The Member of Parliament for Yapei/Kusawgu Constituency in the Northern Region, John Abdulai Jinapor, has challenged government to remove the 17% tax component on electricity for residential consumers.
He said the 13% reduction announced by the Finance Minister in the 2018 budget statement on Wednesday is woefully inadequate and would not be impactful if the tax is allowed to stay.
The Yapei/Kusawgu MP was contributing to discussions on the 2018 budget on TV3’s New Day on Thursday.
The Finance Minister had explained that the reduction is “to give relief to the poor whose individual consumption actually falls in the subsidised life-line category but who live in a compound house, the existing 4-tier tariff classification of residential consumers will be collapsed into Lifeline and Non-Lifeline consumers in phases”.
Although the former Finance Minister, Seth Terkper, has commended the government’s economic management team and the Energy Minister for the reduction, John Jinapor is not impressed.
The NDC MP, John Abdulai Jinapor told the New Day host, Bright Nana Amfoh that “the tax component of 17% of residential consumption must be taken off”.
The MP also faulted the NPP government of usurping the power of the tariff regulator, noting, “it is not the mandate of the government to set tariffs.”
“The PURC has the mandate so stop meddling in the affairs of the PURC…government doesn’t have the legitimacy to set the tariffs. Government has no business in tariff methodology. Is it proper to engage the PURC. Run it with the PURC to determine the reduction”.
The NDC legislator doubted that the tariff reduction would take effect in January 2018.
“Tariffs will not go down in January and I am throwing that challenge to you.
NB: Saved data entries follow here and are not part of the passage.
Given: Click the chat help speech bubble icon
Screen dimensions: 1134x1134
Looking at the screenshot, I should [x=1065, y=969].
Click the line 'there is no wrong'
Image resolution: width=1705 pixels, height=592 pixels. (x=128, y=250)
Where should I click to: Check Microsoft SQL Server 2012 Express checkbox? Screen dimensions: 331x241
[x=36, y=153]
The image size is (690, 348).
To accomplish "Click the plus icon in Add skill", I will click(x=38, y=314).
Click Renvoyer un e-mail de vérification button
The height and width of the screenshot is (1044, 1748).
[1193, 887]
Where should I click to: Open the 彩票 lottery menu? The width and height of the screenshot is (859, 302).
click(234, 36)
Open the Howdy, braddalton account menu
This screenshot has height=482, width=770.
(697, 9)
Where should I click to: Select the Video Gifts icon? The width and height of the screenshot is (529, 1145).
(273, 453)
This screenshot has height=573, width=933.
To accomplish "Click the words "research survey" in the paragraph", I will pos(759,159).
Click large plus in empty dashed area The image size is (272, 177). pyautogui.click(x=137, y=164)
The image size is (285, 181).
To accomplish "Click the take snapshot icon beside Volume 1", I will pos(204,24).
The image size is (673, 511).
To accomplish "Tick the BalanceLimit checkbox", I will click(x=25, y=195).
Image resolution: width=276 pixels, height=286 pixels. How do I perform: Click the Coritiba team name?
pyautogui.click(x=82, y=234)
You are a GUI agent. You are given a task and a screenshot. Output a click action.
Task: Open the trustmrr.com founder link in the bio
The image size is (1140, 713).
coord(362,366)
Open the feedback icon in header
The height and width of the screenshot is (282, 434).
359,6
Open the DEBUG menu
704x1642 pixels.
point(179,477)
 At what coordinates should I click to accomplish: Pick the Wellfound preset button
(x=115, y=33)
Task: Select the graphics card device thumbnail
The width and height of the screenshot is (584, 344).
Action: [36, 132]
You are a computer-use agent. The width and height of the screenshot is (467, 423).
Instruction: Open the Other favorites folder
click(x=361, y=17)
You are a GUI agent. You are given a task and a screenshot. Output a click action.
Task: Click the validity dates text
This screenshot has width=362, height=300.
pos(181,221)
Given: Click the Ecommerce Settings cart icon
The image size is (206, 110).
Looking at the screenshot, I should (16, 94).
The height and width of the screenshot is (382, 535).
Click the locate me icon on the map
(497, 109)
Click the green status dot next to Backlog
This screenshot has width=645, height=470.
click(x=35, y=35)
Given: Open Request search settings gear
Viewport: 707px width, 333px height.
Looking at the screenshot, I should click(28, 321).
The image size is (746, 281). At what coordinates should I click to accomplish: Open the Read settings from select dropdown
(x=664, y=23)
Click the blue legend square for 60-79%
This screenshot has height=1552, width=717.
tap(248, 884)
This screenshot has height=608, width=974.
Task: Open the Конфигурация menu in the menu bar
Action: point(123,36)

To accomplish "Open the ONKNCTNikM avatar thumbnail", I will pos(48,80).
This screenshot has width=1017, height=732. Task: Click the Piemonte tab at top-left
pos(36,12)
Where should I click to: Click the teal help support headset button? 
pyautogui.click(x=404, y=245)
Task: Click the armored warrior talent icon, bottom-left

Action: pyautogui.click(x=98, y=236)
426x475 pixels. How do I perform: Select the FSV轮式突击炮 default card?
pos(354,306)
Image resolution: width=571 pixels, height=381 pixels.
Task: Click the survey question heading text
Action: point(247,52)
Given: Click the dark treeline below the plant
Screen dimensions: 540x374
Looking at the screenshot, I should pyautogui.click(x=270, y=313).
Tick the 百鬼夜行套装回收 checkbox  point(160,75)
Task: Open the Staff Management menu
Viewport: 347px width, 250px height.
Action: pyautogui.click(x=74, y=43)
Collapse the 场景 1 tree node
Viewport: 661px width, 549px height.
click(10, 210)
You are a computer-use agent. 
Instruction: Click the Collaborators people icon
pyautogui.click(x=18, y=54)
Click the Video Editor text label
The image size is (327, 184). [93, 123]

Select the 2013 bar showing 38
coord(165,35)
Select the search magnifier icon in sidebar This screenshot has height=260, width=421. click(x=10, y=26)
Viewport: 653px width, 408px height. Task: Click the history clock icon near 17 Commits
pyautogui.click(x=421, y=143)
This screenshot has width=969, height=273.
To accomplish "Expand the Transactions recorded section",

Call me here on 16th January and I will tell you tariffs have not gone down”.
The Member of Parliament Effutu Constituency in the Central Central Region, Alexander Kwamena Afenyo-Markin, who was also on the show, admitted that “any programme that the government would want to follow need legislative backing but the pessimists had thought that we could not do most of the things we have done”.
He said the “electricity reduction will support entrepreneurs and that will create more jobs. This is not a government that will look for problems before it acts”.
“January is not far away and Ghanaians needs to be patient to judge this government on its actions”, he said.